-- Supplied material follows --

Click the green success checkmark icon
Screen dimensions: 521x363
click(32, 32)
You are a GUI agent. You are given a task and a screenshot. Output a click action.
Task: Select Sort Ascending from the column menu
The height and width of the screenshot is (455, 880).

-- Supplied material concluded --

Your task is to repeat the entries exactly.

:: Your solution ::
Click the green success checkmark icon
Screen dimensions: 521x363
click(32, 32)
You are a GUI agent. You are given a task and a screenshot. Output a click action.
Task: Select Sort Ascending from the column menu
The height and width of the screenshot is (455, 880).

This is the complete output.